» Task set
[1] In the multipath mailing-list thread below, rewrite the paragraph that begins "You do have a static variable" as a short bulleted list that keeps its main facts.
[2] Duplicate everything in the multipath mailing-list thread from "I think only" down to "verbosity is >= 4.".

— BEGIN Text excerpt —

I think only the first might be required, and only the first will be seen 
if logging verbosity < 2 (default is 2).

So there are two path checker problems I can see (in 
multipath-tools-0.4.7.rhel5.13):

- the rdac checker leaves the message set to "path down" when path
   transitions back to up or ghost.
- multipathd prints the message on every PATH_DOWN except the first when
   verbosity is >= 2, and on every PATH_UP or PATH_GHOST except the first
   when verbosity is >= 4.

---
Charlie

--
dm-devel mailing list
dm-devel@redhat.com
https://www.redhat.com/mailman/listinfo/dm-devel
Chandra Seetharaman June 25, 2009, 6:29 p.m. UTC | #7
Yes, I agree... Your patch should work as you expect.

Thanks

chandra
On Wed, 2009-06-24 at 16:19 -0400, Charlie Brady wrote:
> On Wed, 24 Jun 2009, Chandra Seetharaman wrote:
> 
> > We do not want to print these messages as they will be flooding
> > your /var/log/messages even when everything is good.
> 
> Agreed.
> 
> > We want to print these messages only to get User's attention.
> 
> Agreed.
> 
> > If your concern is that the last message is "down", then we should be
> > having a static variable and print up or ghost message only once (when
> > we toggle from down to up/ghost).
> 
> You do have a static variable, so that messages are only printed when the 
> status changes. However, because of the missing MSG() calls when the 
> status is PATH_UP and PATH_GHOST, then the string printed is "path down", 
> when it should be "path up" or "path ghost".

— END Text excerpt —
— BEGIN Items —

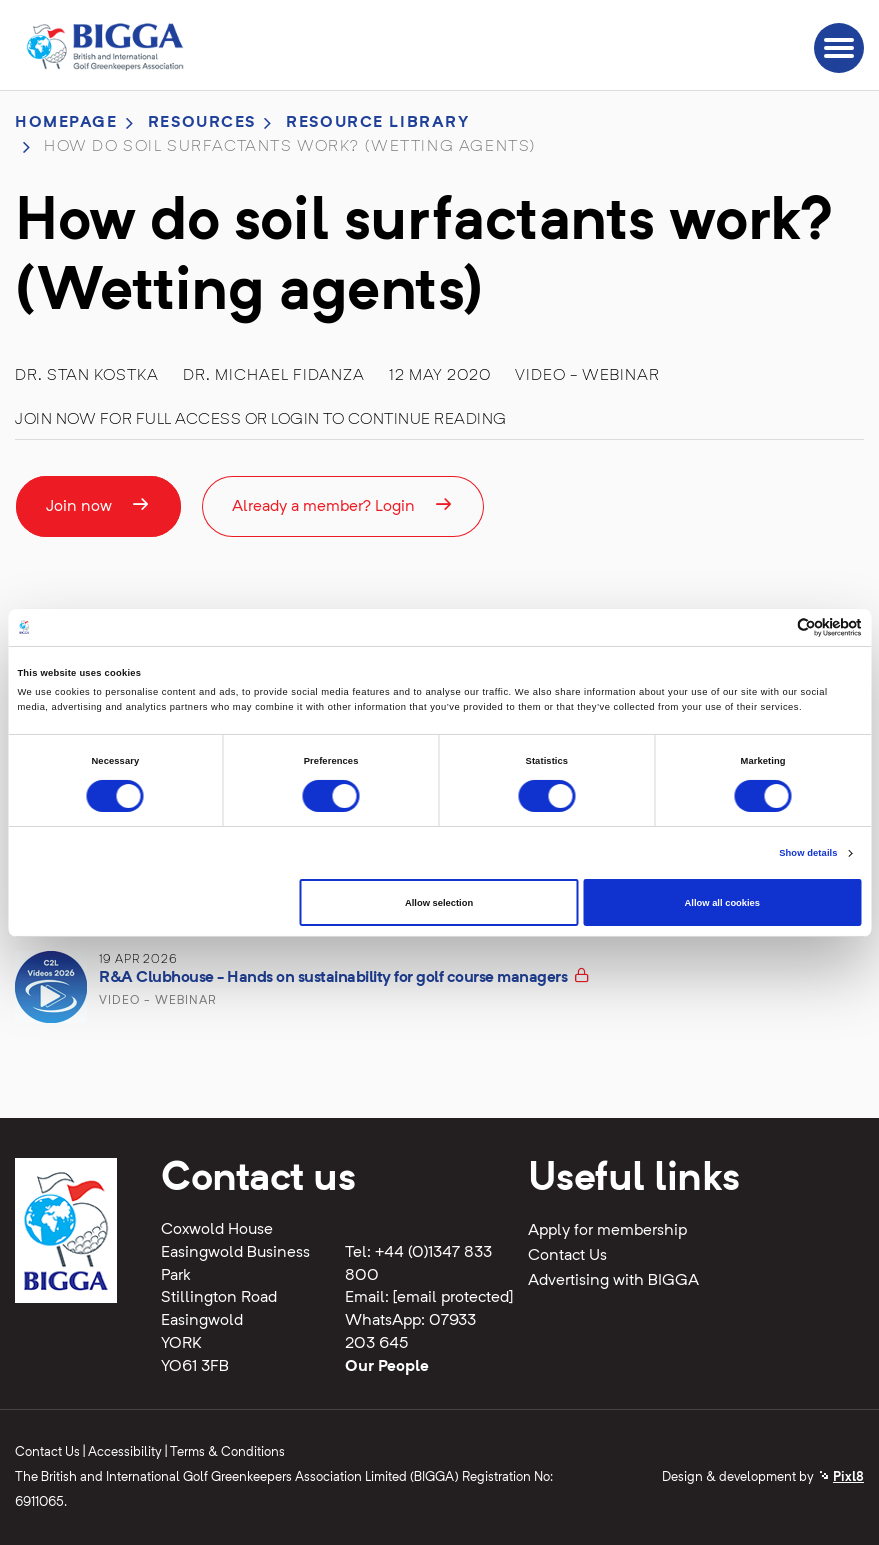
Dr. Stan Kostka (87, 376)
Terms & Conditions (227, 1452)
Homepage (66, 123)
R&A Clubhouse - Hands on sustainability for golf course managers (333, 978)
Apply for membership (607, 1231)
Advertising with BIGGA (613, 1281)
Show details (808, 853)
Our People (387, 1367)
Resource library (377, 123)
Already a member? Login (343, 504)
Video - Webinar (587, 376)
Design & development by (763, 1477)
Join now (98, 504)
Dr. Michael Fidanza (274, 376)
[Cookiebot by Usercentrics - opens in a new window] (774, 627)
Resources (202, 123)
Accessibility (125, 1452)
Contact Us (567, 1256)
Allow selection (439, 903)
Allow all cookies (722, 903)
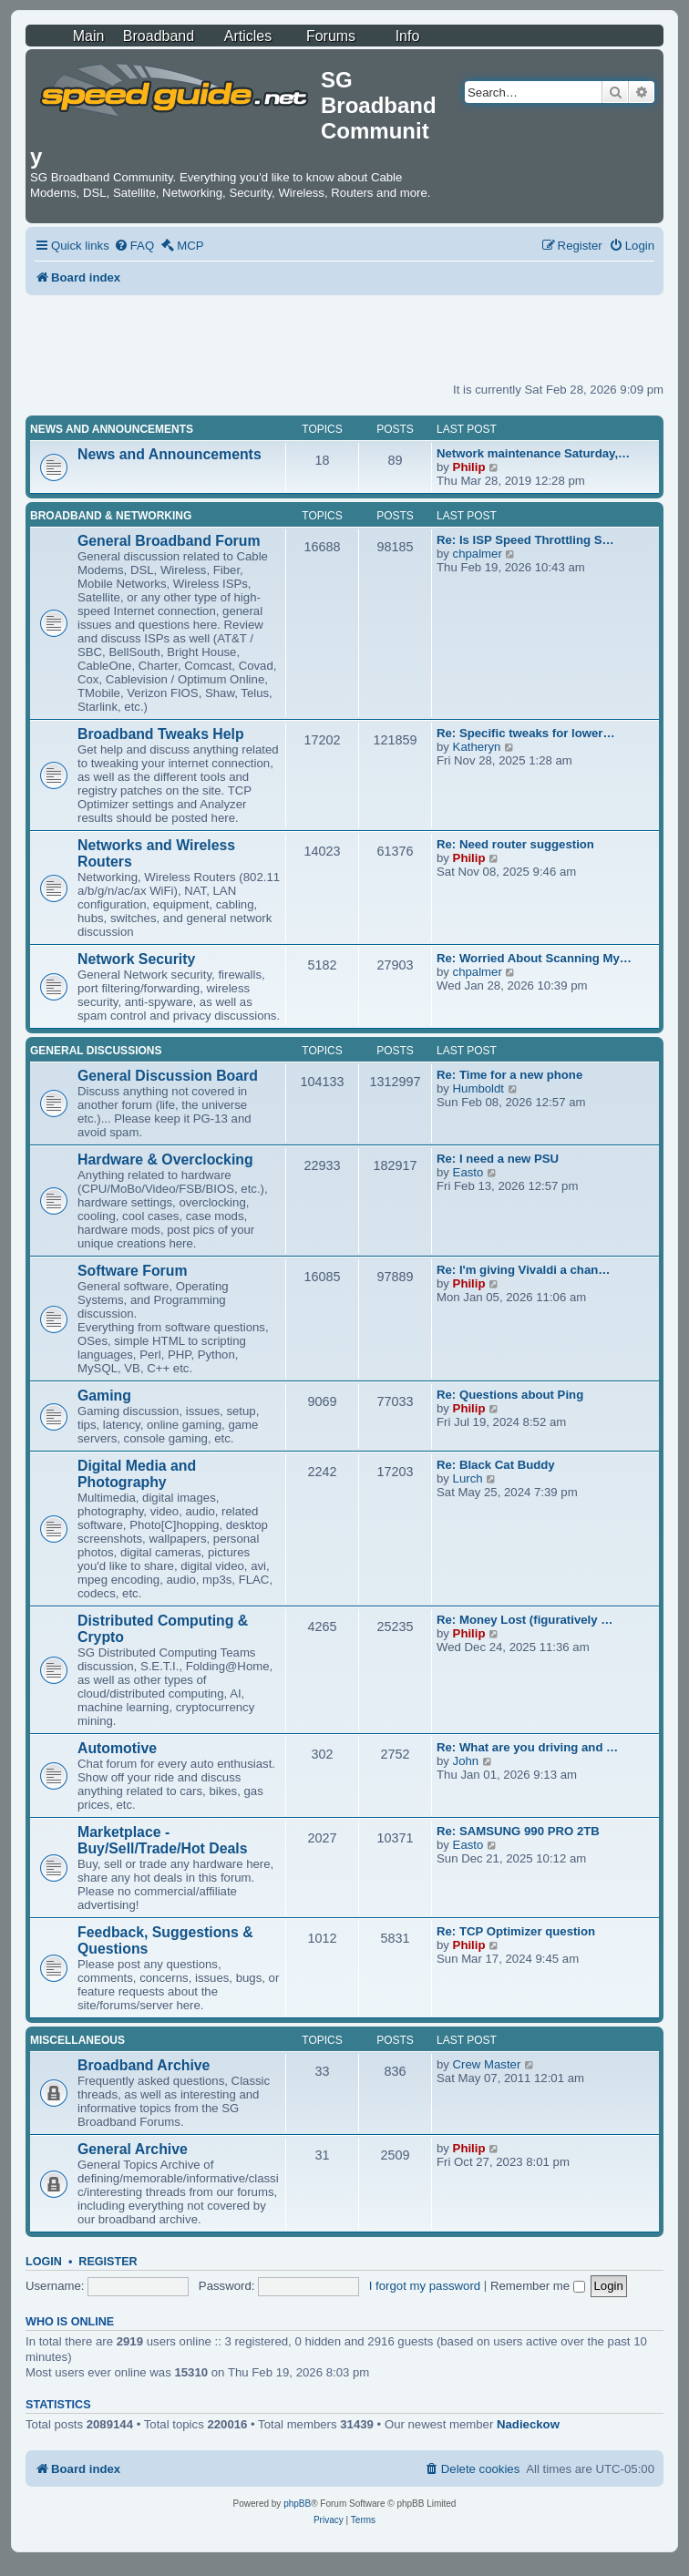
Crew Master (487, 2064)
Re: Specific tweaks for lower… (526, 733)
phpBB (297, 2504)
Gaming (104, 1395)
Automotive (117, 1748)
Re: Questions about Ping (510, 1394)
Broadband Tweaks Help (160, 734)
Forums (330, 36)
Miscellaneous (77, 2040)
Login (44, 2261)
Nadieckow (528, 2424)
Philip (469, 467)
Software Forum (132, 1270)
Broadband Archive (143, 2065)
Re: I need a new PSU (498, 1158)
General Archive (132, 2149)
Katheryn (477, 747)
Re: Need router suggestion (515, 844)
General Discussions (95, 1050)
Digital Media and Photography (136, 1474)
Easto (468, 1172)
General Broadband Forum (169, 541)
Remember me (537, 2286)
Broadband (158, 36)
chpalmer (477, 553)
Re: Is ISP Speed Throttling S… (525, 540)
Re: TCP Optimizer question (516, 1931)
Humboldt (478, 1088)
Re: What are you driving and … (527, 1747)
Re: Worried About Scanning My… (534, 958)
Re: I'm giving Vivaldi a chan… (524, 1270)
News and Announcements (111, 429)
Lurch (468, 1478)
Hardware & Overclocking (165, 1159)
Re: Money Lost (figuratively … (524, 1620)
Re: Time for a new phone (509, 1075)
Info (408, 36)
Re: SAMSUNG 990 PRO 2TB (518, 1831)
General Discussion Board (167, 1075)
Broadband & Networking (110, 515)
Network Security (136, 959)
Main (89, 36)
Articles (248, 36)
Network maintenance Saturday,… (533, 453)
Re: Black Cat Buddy (496, 1465)
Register (107, 2261)
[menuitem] (134, 245)
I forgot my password (424, 2286)
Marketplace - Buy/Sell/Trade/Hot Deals (162, 1840)
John (466, 1761)
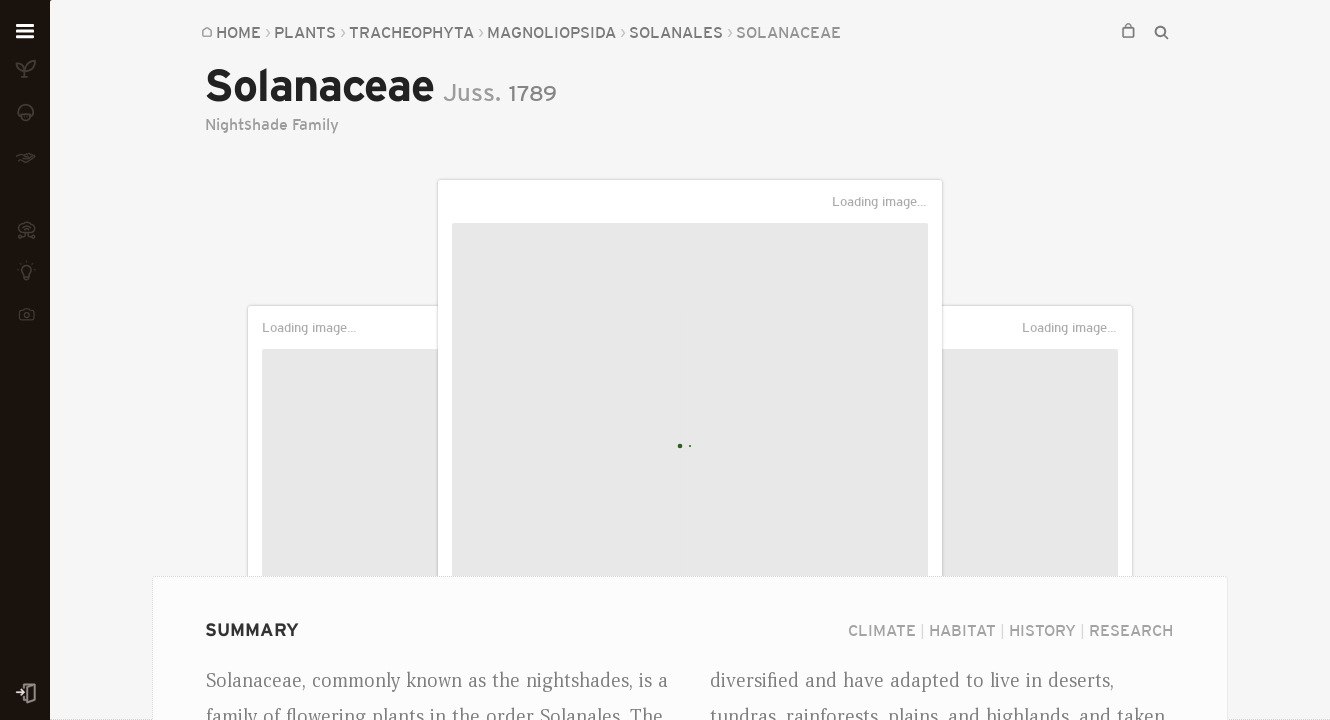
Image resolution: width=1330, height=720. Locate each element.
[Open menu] (25, 32)
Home (238, 32)
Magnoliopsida (551, 32)
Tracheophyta (411, 32)
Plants (305, 32)
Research (1131, 630)
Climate (882, 630)
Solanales (676, 32)
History (1042, 630)
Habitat (962, 630)
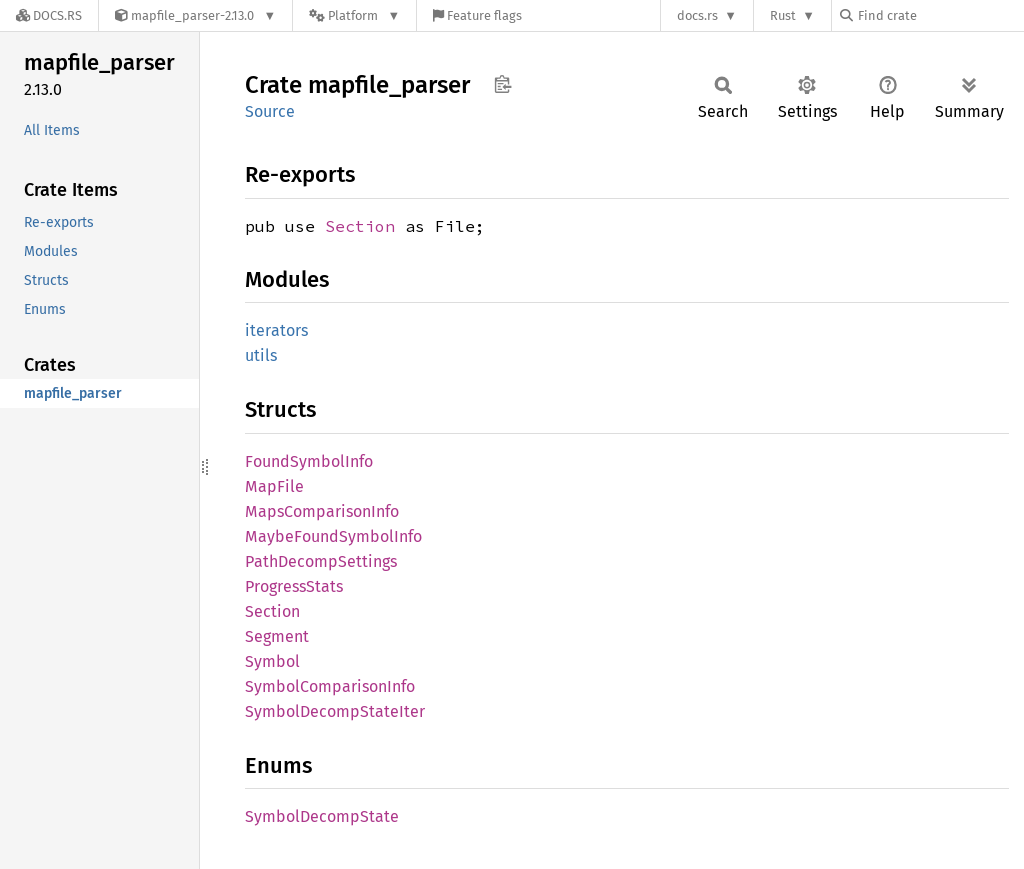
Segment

— END Items —

» Results of the tasks
[1]
- A static variable already makes sure messages print only when the status changes.
- MSG() calls are missing when the status is PATH_UP or PATH_GHOST.
- Because of that, the printed string is "path down" when it should be "path up" or "path ghost".

[2]
I think only the first might be required, and only the first will be seen 
if logging verbosity < 2 (default is 2).

So there are two path checker problems I can see (in 
multipath-tools-0.4.7.rhel5.13):

- the rdac checker leaves the message set to "path down" when path
   transitions back to up or ghost.
- multipathd prints the message on every PATH_DOWN except the first when
   verbosity is >= 2, and on every PATH_UP or PATH_GHOST except the first
   when verbosity is >= 4.